Stratégies de Diplomatie

Introduction

Tout l'art de la Diplomatie est de savoir trahir.

Car la trahison fait partie de ce jeu comme le déplacement tactique des troupes : il faut y réfléchir longtemps, être original pour surprendre , et être fatal dans la conclusion.

Tous les styles sont admis : de la trahison régulière et rapide de tous ses voisins pour arriver au plus tôt à une domination militaire sans égale, par la masse,

Ou de la trahison chirurgicale, qui permet brutalement de renverser le cours du Jeu. A son profit naturellement

Ou enfin de la trahison déguisée, permettant par un "oubli", une "erreur" de ne pas accorder une aide promise à un allié devenant encombrant, l'amenant en difficulté devant des ennemis jusque là communs.


1- La Trahison de masse

Elle peut être un levier formidable en début de partie, si on l'enchaine bien. Elle est basée sur l'indécision sur les alliances réelles de début de parties, chacun promettant toujours tout à son voisin pour prendre ensuite le meilleur parti pour lui.

Dès lors, le but sera de jouer sur cette indécision " on m'avait dit que tu serai hostile donc j'ai pris les devants, mais je vais arranger cela t'inquiète pas" pour rapidement trahir plusieurs voisins et arriver au Tour d'Automne 1901 à un maximum de centres, et à une supériorité militaire majeure.

Couplée à une fine Diplomatie avec un pays éloigné pour créer une tenaille sur les trahis, une partie peut être pliée en deux voire trois ans. Mais la maestria du Diplomate et du tacticien doit être à son apogée, car tout échec se paie au prix fort, par une coalition de tous.


2-La Trahison déguisée

Le cas de figure le plus fréquent est celui où l'on devient vassal d'un pays puissant qui ne laisse que des miettes.

Dans ce cas là, l'interaction entre les pays est à sens unique.

Mais l'on peut aussi avoir besoin d'affaiblir localement un allié en passe de devenir trop puissant, ou trop gourmand, avançant trop vite.

L'interaction devant exister entre alliés amène à débattre des mouvements et à s'accorder des soutiens, voire des convois.

C'est dans ce cadre de discussion que la trahison déguisée se forme. Le plan conclu ne doit pas être totalement respecté puisqu'il ne sert pas vos intérêts.

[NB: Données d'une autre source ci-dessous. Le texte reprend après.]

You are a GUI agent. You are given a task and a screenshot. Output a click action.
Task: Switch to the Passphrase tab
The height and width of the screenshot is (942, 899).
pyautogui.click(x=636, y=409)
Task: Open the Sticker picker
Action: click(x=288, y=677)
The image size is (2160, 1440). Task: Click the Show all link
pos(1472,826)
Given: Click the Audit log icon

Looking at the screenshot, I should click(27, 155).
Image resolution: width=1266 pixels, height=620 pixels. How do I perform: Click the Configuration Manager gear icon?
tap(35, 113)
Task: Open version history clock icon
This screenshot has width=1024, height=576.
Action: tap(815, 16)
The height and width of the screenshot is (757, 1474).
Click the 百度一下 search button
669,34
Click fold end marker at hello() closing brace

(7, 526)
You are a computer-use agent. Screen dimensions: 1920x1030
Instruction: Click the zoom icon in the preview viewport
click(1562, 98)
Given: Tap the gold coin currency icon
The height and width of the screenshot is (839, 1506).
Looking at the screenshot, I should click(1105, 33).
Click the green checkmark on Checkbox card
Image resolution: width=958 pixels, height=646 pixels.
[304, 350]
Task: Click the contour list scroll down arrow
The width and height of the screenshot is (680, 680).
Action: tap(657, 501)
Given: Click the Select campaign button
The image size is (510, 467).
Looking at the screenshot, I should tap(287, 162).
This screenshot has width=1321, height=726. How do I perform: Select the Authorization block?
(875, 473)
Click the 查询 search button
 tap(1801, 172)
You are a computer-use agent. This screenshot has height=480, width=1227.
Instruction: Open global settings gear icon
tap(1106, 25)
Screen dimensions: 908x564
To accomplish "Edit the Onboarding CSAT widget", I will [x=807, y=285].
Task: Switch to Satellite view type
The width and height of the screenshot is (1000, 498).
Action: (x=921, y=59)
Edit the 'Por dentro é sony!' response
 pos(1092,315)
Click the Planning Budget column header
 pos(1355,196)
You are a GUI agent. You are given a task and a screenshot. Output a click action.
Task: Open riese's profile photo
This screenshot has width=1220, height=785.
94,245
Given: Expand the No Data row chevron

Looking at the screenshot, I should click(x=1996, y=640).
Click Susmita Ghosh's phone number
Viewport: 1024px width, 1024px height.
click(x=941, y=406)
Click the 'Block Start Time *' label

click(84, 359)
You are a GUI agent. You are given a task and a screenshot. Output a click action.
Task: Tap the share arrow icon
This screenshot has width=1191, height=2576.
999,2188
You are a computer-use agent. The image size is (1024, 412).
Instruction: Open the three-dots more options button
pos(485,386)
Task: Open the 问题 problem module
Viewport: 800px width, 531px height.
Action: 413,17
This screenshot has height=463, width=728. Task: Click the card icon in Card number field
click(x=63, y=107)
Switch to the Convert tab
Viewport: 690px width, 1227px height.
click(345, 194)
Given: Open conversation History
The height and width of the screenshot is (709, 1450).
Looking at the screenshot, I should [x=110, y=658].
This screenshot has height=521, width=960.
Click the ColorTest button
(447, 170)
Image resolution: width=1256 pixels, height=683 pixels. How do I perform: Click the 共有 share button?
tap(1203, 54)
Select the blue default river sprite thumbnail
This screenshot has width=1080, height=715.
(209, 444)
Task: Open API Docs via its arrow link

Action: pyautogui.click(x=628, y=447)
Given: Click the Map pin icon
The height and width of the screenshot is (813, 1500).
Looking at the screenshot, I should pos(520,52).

Localement, et habilement, une "erreur" de frappe ou de saisie survient : une unité va couper un soutien alors qu'elle aurait du aller ailleurs, elle n'accorde pas son soutien ou se trompe d'unité , ou se déplace à un autre endroit que convenu, laissant un trou béant dans la défense de l'allié qu'il va mettre 3 tours à combler.

Il s'agit évidemment d'un drame de l'incompréhension, d'un malheur relatif qui sera vite réparé, n'est ce pas, et sans rancune car involontaire.

Ce type de trahison est un outil précieux pour donner un gage de confiance à un nouvel allié, ou pour détourner son partenaire d'une poussée irrésistible qui lui aurait assuré une victoire pas partagée...ou pour préparer une trahison chirurgicale.


3- La Trahison franche

C'est ma préférée. Elle se prépare par l'approche, pour les meilleures raisons du monde , des centres convoités. Elle tend à obtenir en un seul Tour d'Automne au moins deux centres adverses qu'il ne pourra reprendre aisément.

Mieux, ces centres devront être au plus proche possible des Arsenaux de base du trahi, pour que l'attaque suivante soit irrésistible. Quoi de mieux qu'un pays ne pouvant mobiliser car tous ses centres sont occupés par des unités, même s'il a gagné un ou deux comptoirs ?

Elle doit être fatale et le diplomate doit avoir un plan à longue échelle, car le trahi va essayer de rameuter ses anciens ennemis pour se venger.

Elle ne doit parallèlement pas permettre à l'un de ces ennemis de se remettre en selle par la conquête des centres du trahi.

La trahison est donc un art, mais pratiqué à bon escient, il est mortel.